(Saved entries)
▼

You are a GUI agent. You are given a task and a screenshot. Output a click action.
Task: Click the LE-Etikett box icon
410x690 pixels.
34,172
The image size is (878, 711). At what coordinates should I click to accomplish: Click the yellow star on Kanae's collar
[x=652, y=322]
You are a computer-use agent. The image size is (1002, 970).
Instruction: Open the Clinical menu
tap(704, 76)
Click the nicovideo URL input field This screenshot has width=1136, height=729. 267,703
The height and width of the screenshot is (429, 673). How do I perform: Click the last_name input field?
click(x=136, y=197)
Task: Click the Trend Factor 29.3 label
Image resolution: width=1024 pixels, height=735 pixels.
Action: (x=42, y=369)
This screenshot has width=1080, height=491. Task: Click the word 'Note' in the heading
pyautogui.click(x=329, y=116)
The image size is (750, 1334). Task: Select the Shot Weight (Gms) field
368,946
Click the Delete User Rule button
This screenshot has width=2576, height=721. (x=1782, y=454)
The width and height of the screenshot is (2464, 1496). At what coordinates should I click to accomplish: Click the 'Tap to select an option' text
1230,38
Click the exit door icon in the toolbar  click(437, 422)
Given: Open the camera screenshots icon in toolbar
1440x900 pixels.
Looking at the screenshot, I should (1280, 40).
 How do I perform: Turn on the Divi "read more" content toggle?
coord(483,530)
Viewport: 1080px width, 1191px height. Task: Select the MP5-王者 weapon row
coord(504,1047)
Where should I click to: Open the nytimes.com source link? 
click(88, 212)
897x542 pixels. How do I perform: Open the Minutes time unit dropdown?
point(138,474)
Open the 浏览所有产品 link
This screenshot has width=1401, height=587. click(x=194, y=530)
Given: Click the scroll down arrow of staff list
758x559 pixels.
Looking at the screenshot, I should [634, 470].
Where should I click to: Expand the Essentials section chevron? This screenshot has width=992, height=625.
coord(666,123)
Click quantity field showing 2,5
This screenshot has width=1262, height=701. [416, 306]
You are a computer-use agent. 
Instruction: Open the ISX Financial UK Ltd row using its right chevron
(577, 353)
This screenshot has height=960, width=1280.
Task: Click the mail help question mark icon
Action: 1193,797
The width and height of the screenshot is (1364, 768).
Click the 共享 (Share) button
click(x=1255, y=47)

▲

Required action
Would you please output every record again, exactly?

Answer to this problem
You are a GUI agent. You are given a task and a screenshot. Output a click action.
Task: Click the LE-Etikett box icon
410x690 pixels.
34,172
The image size is (878, 711). At what coordinates should I click to accomplish: Click the yellow star on Kanae's collar
[x=652, y=322]
You are a computer-use agent. The image size is (1002, 970).
Instruction: Open the Clinical menu
tap(704, 76)
Click the nicovideo URL input field This screenshot has width=1136, height=729. 267,703
The height and width of the screenshot is (429, 673). How do I perform: Click the last_name input field?
click(x=136, y=197)
Task: Click the Trend Factor 29.3 label
Image resolution: width=1024 pixels, height=735 pixels.
Action: (x=42, y=369)
This screenshot has width=1080, height=491. Task: Click the word 'Note' in the heading
pyautogui.click(x=329, y=116)
The image size is (750, 1334). Task: Select the Shot Weight (Gms) field
368,946
Click the Delete User Rule button
This screenshot has width=2576, height=721. (x=1782, y=454)
The width and height of the screenshot is (2464, 1496). At what coordinates should I click to accomplish: Click the 'Tap to select an option' text
1230,38
Click the exit door icon in the toolbar  click(437, 422)
Given: Open the camera screenshots icon in toolbar
1440x900 pixels.
Looking at the screenshot, I should (1280, 40).
 How do I perform: Turn on the Divi "read more" content toggle?
coord(483,530)
Viewport: 1080px width, 1191px height. Task: Select the MP5-王者 weapon row
coord(504,1047)
Where should I click to: Open the nytimes.com source link? 
click(88, 212)
897x542 pixels. How do I perform: Open the Minutes time unit dropdown?
point(138,474)
Open the 浏览所有产品 link
This screenshot has width=1401, height=587. click(x=194, y=530)
Given: Click the scroll down arrow of staff list
758x559 pixels.
Looking at the screenshot, I should [634, 470].
Where should I click to: Expand the Essentials section chevron? This screenshot has width=992, height=625.
coord(666,123)
Click quantity field showing 2,5
This screenshot has width=1262, height=701. [416, 306]
You are a computer-use agent. 
Instruction: Open the ISX Financial UK Ltd row using its right chevron
(577, 353)
This screenshot has height=960, width=1280.
Task: Click the mail help question mark icon
Action: 1193,797
The width and height of the screenshot is (1364, 768).
Click the 共享 (Share) button
click(x=1255, y=47)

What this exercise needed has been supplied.